WHAT TO WORK ON: Reproduce the listing below in full and exactly; no pictures belong in the copy.

MATERIAL FOR THIS TASK:
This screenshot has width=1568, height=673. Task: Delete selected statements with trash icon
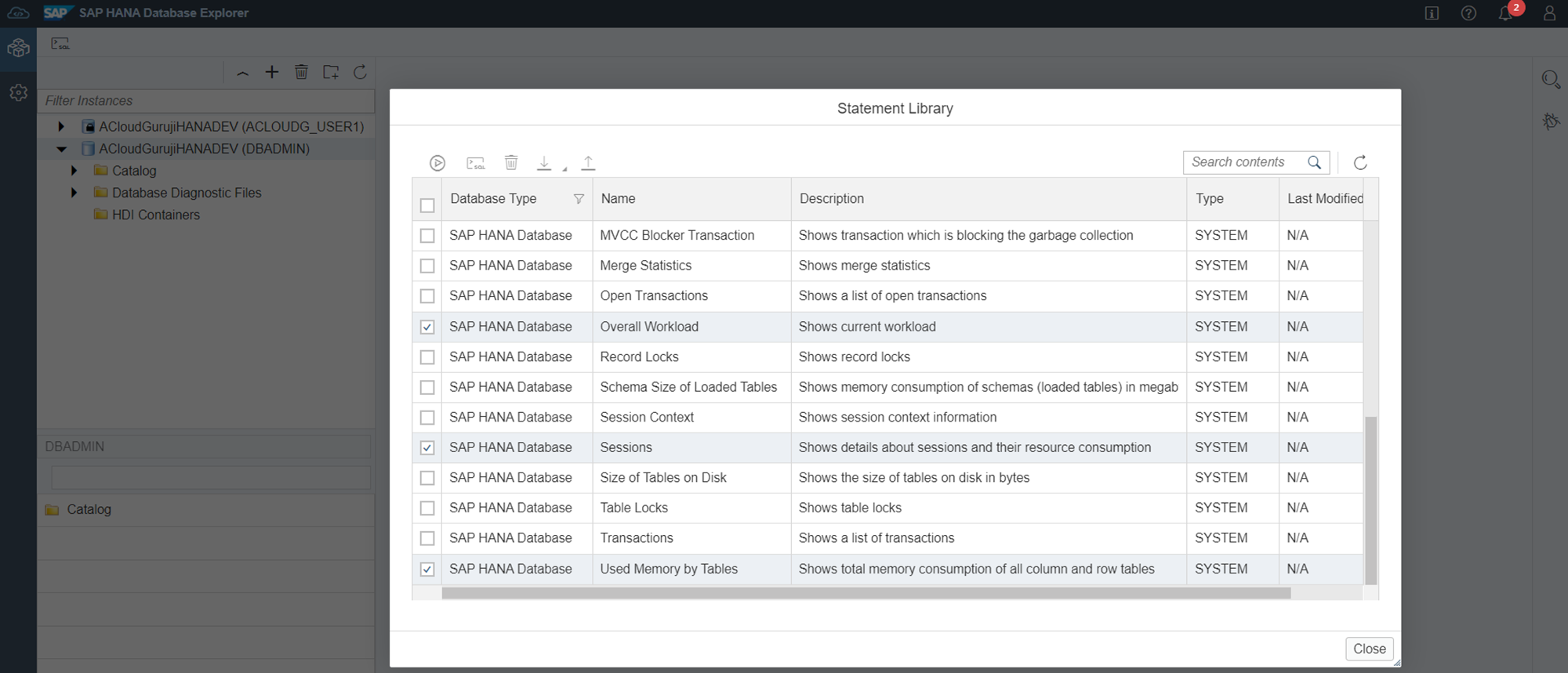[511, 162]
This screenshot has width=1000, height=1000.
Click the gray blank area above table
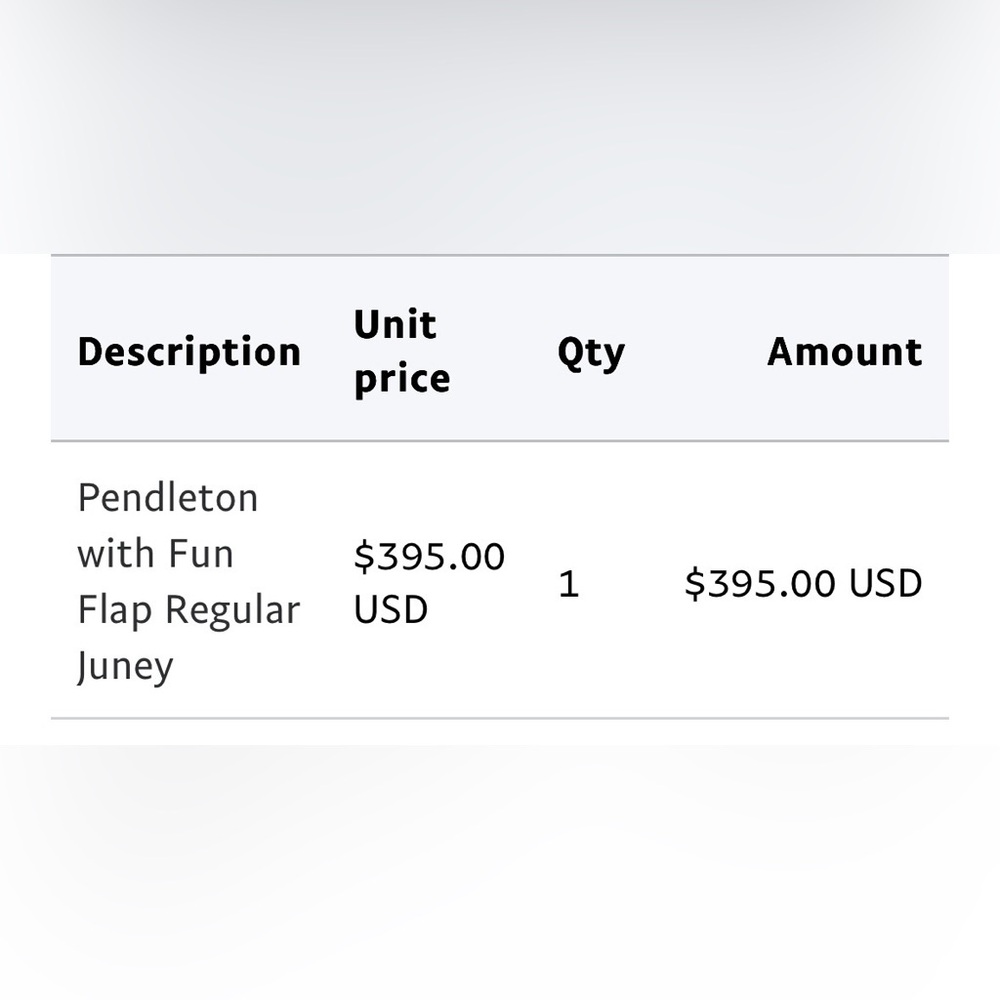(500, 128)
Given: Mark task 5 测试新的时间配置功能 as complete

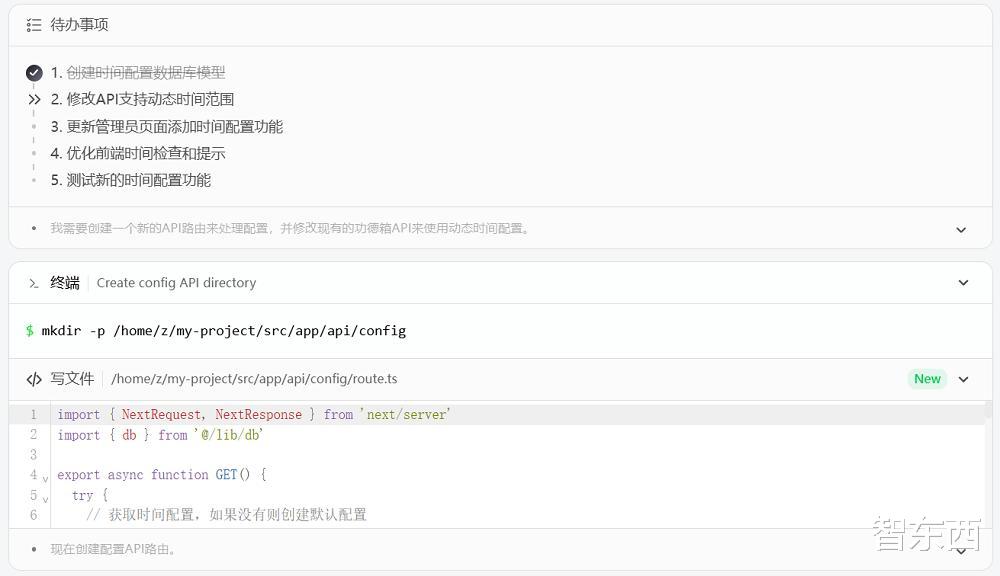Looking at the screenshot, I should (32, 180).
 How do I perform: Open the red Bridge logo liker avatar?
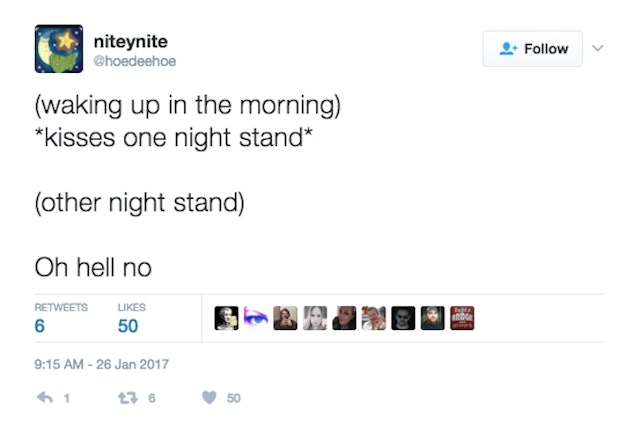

ANSWER BOX:
This screenshot has width=1568, height=673. Task: Delete selected statements with trash icon
[511, 162]
This screenshot has width=1000, height=1000.
Click the gray blank area above table
(500, 128)
Given: Mark task 5 测试新的时间配置功能 as complete

Looking at the screenshot, I should (32, 180).
 How do I perform: Open the red Bridge logo liker avatar?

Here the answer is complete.